Wednesday, March 26, 2014

All cartigraphers be warned. Decarte's demon may have been real

THE OPERATIVE PARAMETERS:  

1.  THE NORMALCY BIAS.
   
2.  LOST HISTORICAL EPOCHS AND HISTORICAL INACCURACY.

3.  CHANGE TOO RAPID FOR USEFUL ASSIMILATION BY HUMAN BEINGS.

4.  DISTRACTION,  SUGGESTIBILITY, CONSUMERISM.

5.  THE PREFABRICATED WORLD. 

6.  CAN ANY OF THE ABOVE BE ALTERED?  

My Coma

In May of 2007 I created this blog off the fly.  All I did was give it a name.  "Amnesiac America". Seven years later, I happened to be looking at the (usually dismal) stats on my blogs. It was then that I noticed the amazing fact that this blog ( the only one where I never wrote a single post ) had more page views by far than all my others combined many times over. I have a hypothesis as to why this happened. Nevertheless, I wondered what kind of stats might be attained if there were actual posts with content congruent with the title. This is the start of that trial.

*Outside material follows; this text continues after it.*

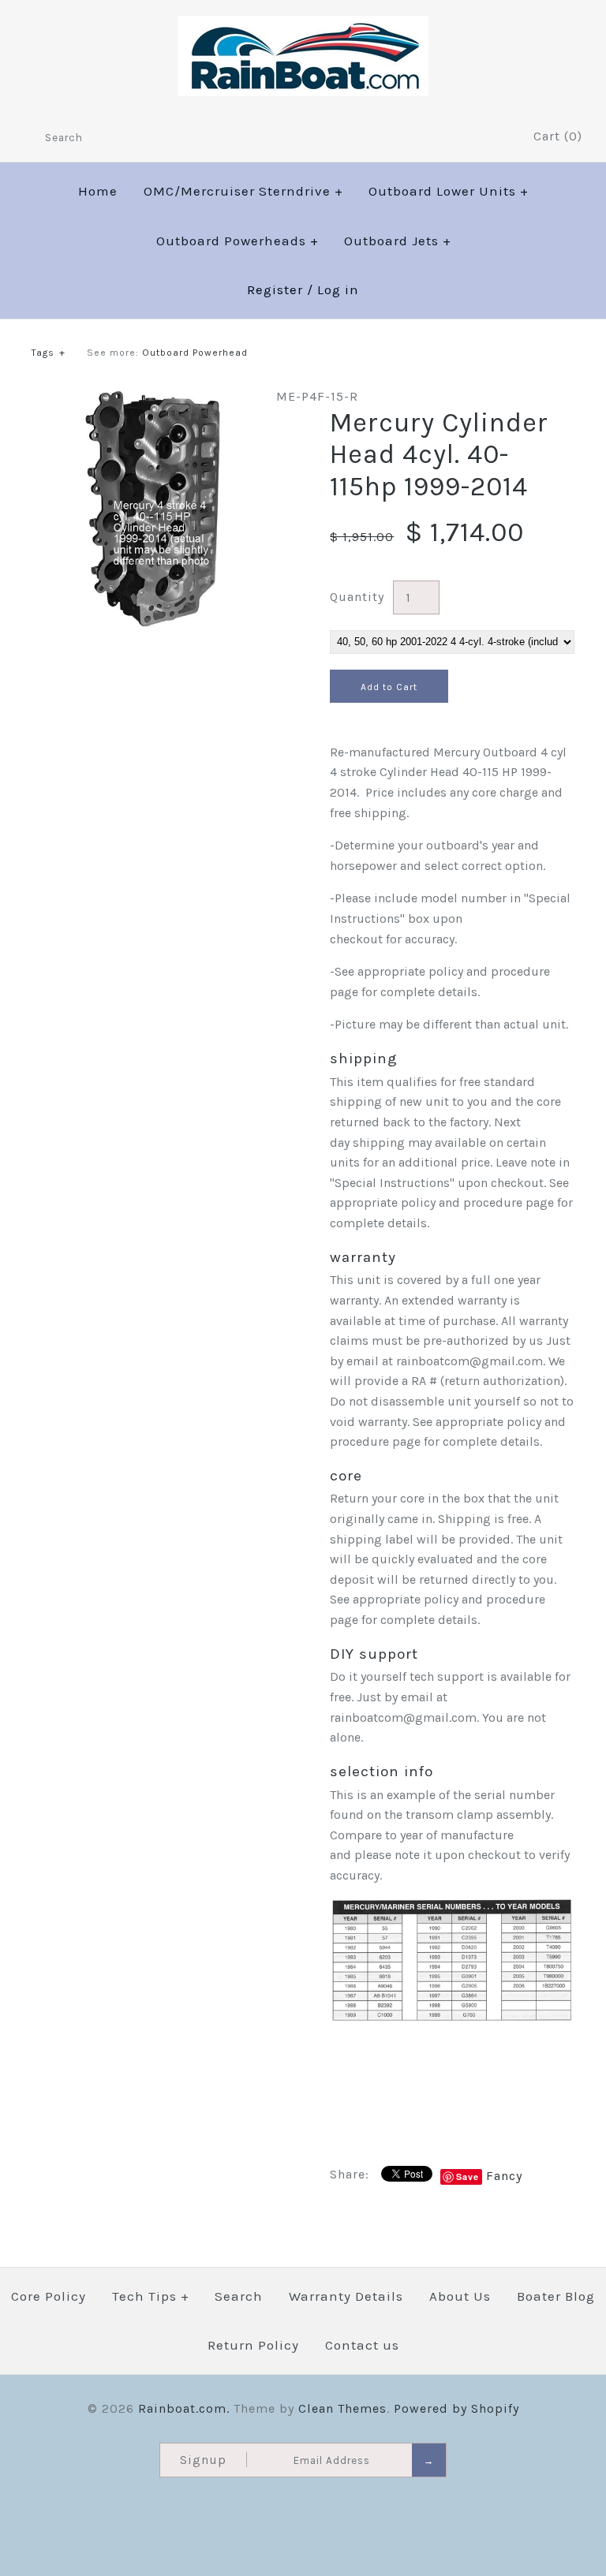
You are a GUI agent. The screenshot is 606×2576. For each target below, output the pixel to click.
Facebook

No amnesia is identical.  It usually appears as a constellation of broad areas of no memory together with some idiosyncratic deficits.  This syndrome is unique in each case.  I use here the medical analogy; each person presenting a syndrome unique to the circumstances under which it occurred.  It's cause is physical, psychological, or both.  An analogy of course is always limited.  I probably will be unable to relate any physical parallel.  No literary device, that I know of, can be useful here, and if there were, I believe it would distract rather than clarify.  Also, there remains the question of refering to the whole of America or to a typical American, a distinction would appear to serve no purpose.  I would point out, however, that Americans are at this point in history  more similar as a group than ever before.  Some may disagree with this of course, yet this perspective facilitates my argument without removing any important individual character that we may possess.  Individuality may be an American ideal we cherish, but I believe we have forgotten its function, moreover, whether we know it or not it has become more a liability than a virtue.